Due to its ultrapure environment, molecular beam epitaxy (MBE) has been the preferred synthesis method of nanostructures, including III-V nanowires. Based on MBE growth, the recent progress on hybrid superconducting materials has been enabling research on quantum devices. For example, the improvement of the interface between semiconductors and superconductors have facilitated experiments searching for the emerging quantum states that have been predicted to be formed in semiconductor nanowires coupled to conventional superconductors [1]. Motivated by these advances, designs and models have been proposed to explore those undiscovered quantum phenomena. Meanwhile, this comes with requirement of modifying the geometry of the materials and thus brings interesting challenges for nanowire growth.

Here, I will report on several novel examples of hybrid nanowires with geometries. First, InAs-EuS-Al ferromagnetic hybrid nanowires will be highlighted [2-4]. Second, by inducing phase transition between wurtzite and zinc blende, quantum dots are formed within Josephson junctions. These nanowires can be used to develop superconducting qubits. Third, the diameter of full-shell nanowires is modulated along nanowires, forming bottleneck structures that are expected to reveal phenomena beyond the conventional Little-Parks effect for superconducting cylinders. I will discuss the feasibility and the difficulties to realize the geometries in terms of growth and results of structural characterization by TEM will also be shown. The exploration of growing these hybrid nanowires does not only provide the possibilities to fabricate intriguing devices for quantum transport but also help deepen the understanding of growth mechanisms.

References

[1] E. Prada et al, Nat. Rev. Phys., 2, 575, (2020).

[2] Y. Liu et al, ACS Appl. Mater. Interfaces, 12, 8780, (2020).

[3] Y. Liu et al, Nano Lett., 20, 456, (2020).

[4] S. Vaitiekėnas et al, Nat. Phys., 17, 43, (2021).

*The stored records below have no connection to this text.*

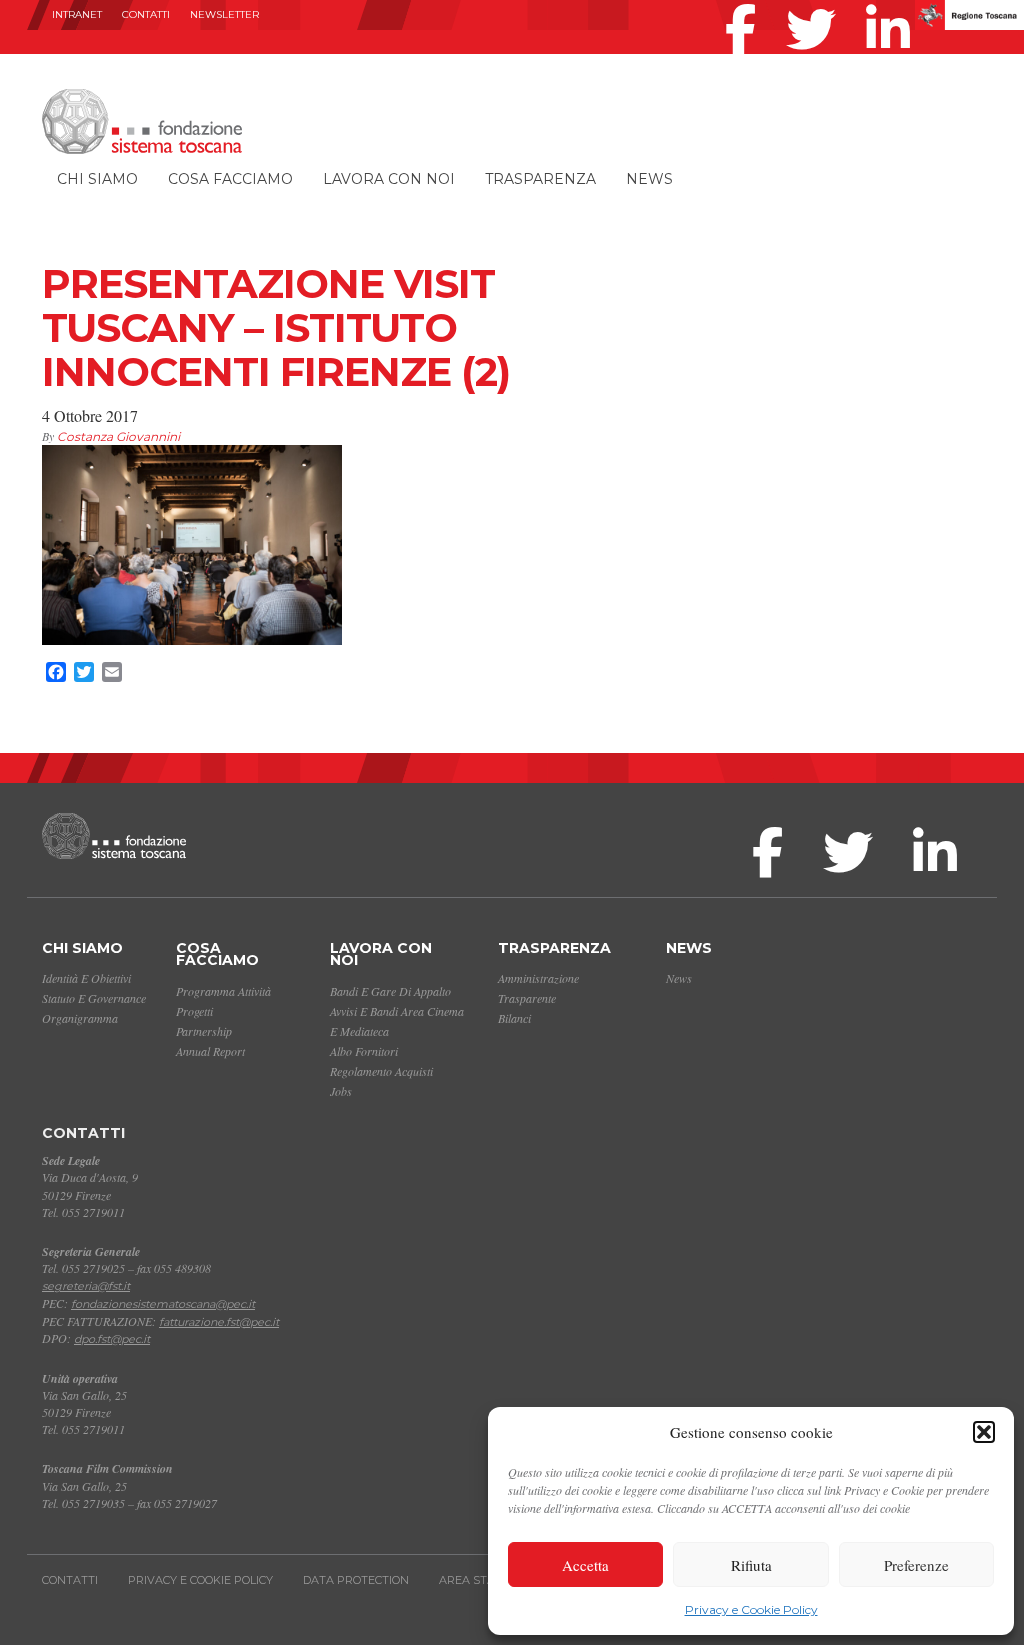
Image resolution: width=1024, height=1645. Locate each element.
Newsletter (224, 14)
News (649, 179)
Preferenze (916, 1565)
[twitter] (816, 4)
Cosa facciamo (230, 179)
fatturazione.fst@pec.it (219, 1322)
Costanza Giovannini (118, 436)
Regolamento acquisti (381, 1071)
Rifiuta (751, 1565)
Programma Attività (223, 991)
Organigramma (80, 1018)
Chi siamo (97, 179)
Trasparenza (540, 179)
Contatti (146, 14)
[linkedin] (893, 4)
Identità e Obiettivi (86, 978)
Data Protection (356, 1580)
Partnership (204, 1031)
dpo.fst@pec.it (112, 1339)
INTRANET (77, 14)
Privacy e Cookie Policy (751, 1609)
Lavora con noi (389, 179)
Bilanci (514, 1018)
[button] (984, 1432)
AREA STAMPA (480, 1580)
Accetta (585, 1565)
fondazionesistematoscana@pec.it (163, 1304)
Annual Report (210, 1051)
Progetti (194, 1011)
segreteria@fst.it (86, 1286)
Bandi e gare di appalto (390, 991)
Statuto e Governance (94, 998)
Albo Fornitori (364, 1051)
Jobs (341, 1091)
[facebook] (745, 4)
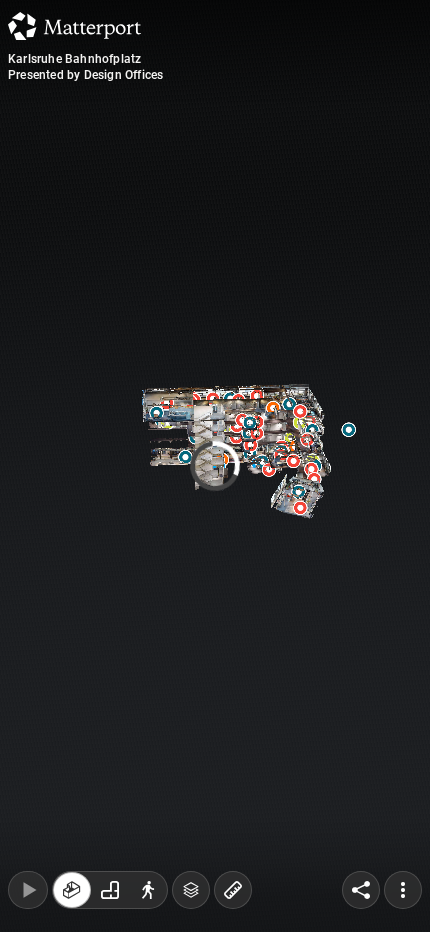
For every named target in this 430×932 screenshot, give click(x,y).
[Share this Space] (361, 890)
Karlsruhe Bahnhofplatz (74, 59)
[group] (110, 890)
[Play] (28, 890)
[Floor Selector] (191, 890)
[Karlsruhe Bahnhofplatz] (215, 466)
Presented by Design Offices (85, 75)
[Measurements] (233, 890)
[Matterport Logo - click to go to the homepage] (74, 26)
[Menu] (403, 890)
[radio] (72, 890)
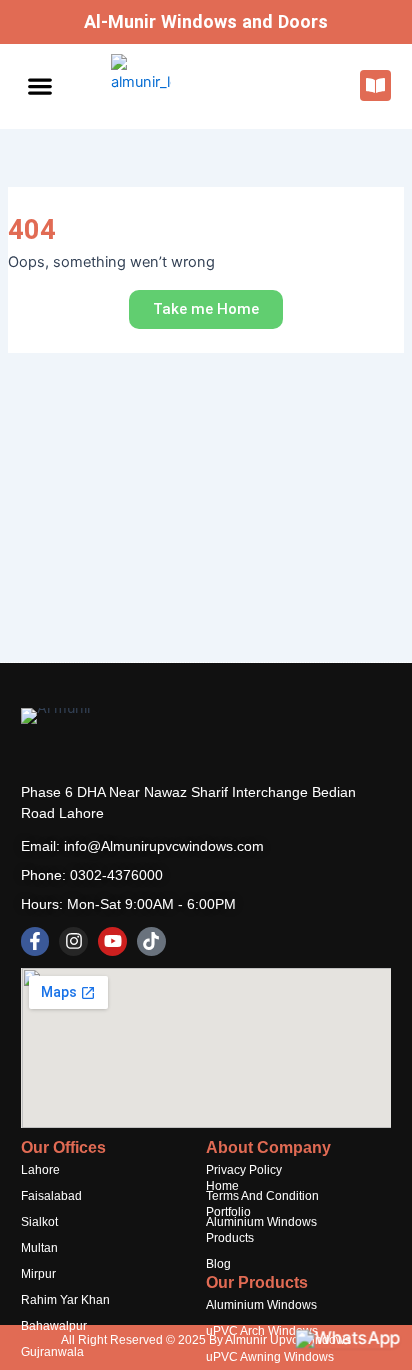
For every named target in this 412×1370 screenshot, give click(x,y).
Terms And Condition (262, 1196)
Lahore (40, 1170)
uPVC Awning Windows (270, 1357)
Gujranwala (52, 1352)
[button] (40, 86)
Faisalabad (51, 1196)
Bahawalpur (54, 1326)
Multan (39, 1248)
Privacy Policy (244, 1170)
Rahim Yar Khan (65, 1300)
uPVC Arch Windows (262, 1331)
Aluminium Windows (261, 1222)
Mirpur (38, 1274)
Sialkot (39, 1222)
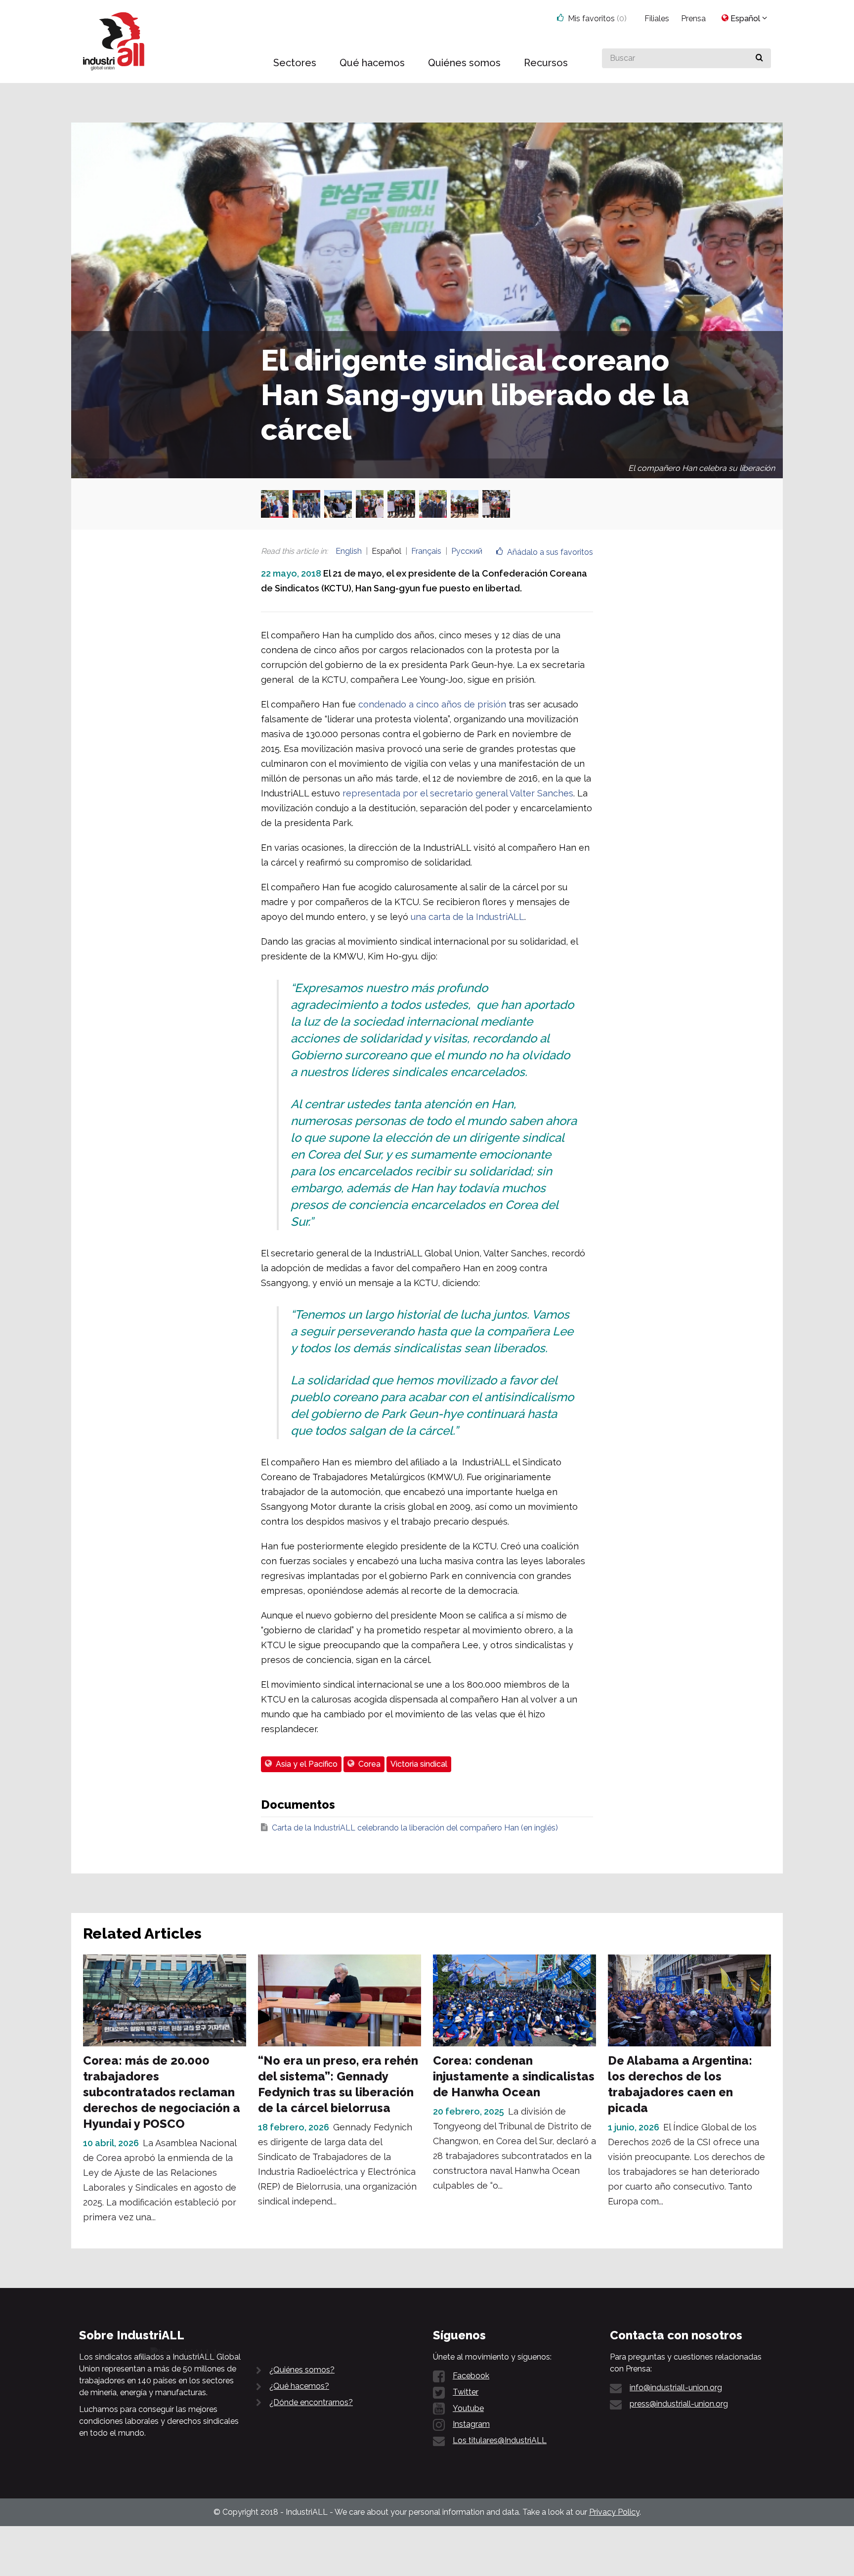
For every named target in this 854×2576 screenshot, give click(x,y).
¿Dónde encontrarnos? (311, 2402)
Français (426, 551)
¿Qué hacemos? (299, 2386)
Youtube (468, 2408)
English (349, 551)
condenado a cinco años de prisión (432, 704)
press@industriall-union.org (679, 2404)
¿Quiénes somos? (302, 2369)
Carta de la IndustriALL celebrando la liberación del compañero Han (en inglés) (415, 1827)
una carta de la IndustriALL (467, 917)
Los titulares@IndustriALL (500, 2440)
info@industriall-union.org (676, 2387)
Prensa (693, 18)
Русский (466, 551)
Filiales (656, 18)
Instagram (471, 2424)
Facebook (471, 2375)
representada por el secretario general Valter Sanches (457, 793)
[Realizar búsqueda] (759, 58)
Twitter (465, 2392)
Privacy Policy (614, 2512)
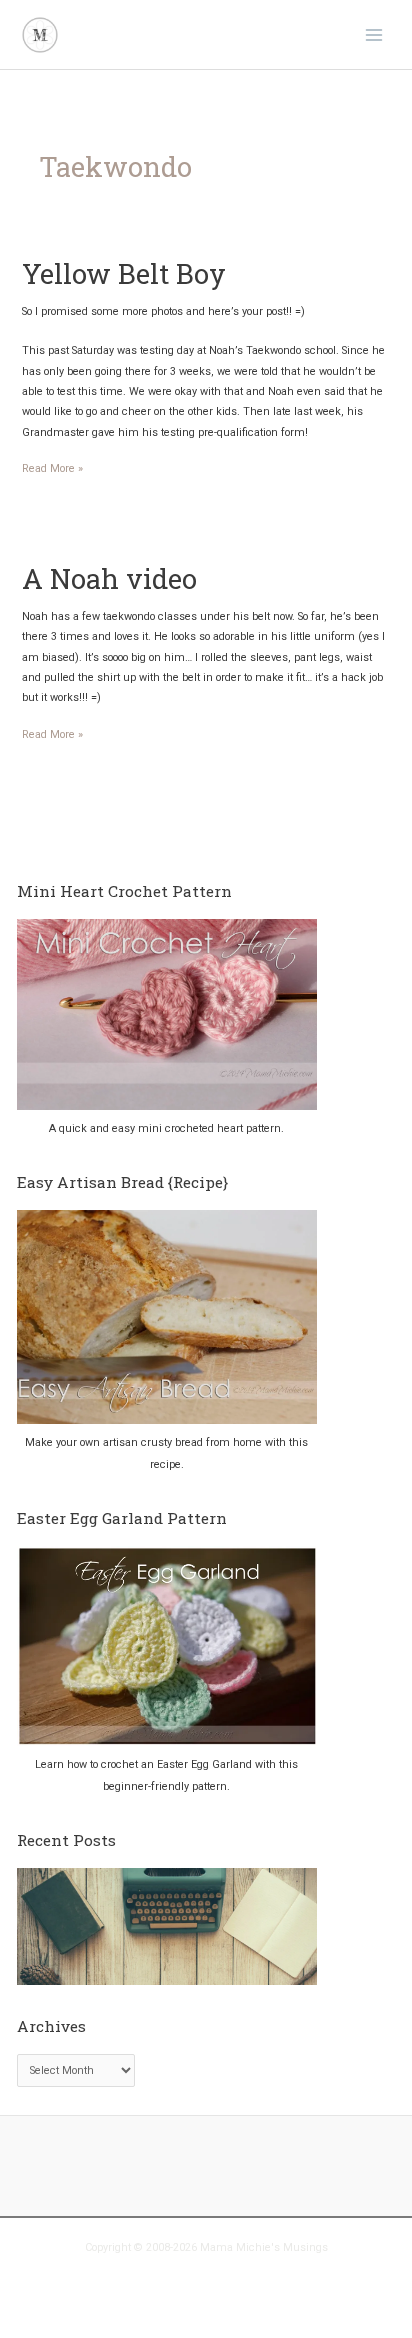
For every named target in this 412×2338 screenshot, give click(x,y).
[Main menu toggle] (374, 34)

报告人简介：Dr. Yu Liu is a quantum materials engineer working at Center for Quantum Devices, Niels Bohr Institute at University of Copenhagen. With a deep commitment to advancing quantum computing and communication technology, he has dedicated his efforts to unravelling the mechanisms and advancing technologies for solid-state material elaboration and modification. He got his PhD at University of Chinese Academy of Sciences in 2013. He is working at University of Copenhagen since 2017. His primary research area lies in MBE growth of III-V semiconductor – superconductor hybrid nanostructures. So far, he has published 70 high-quality papers, including those in prestigious journals such as Nature Physics and Physical Review Letters.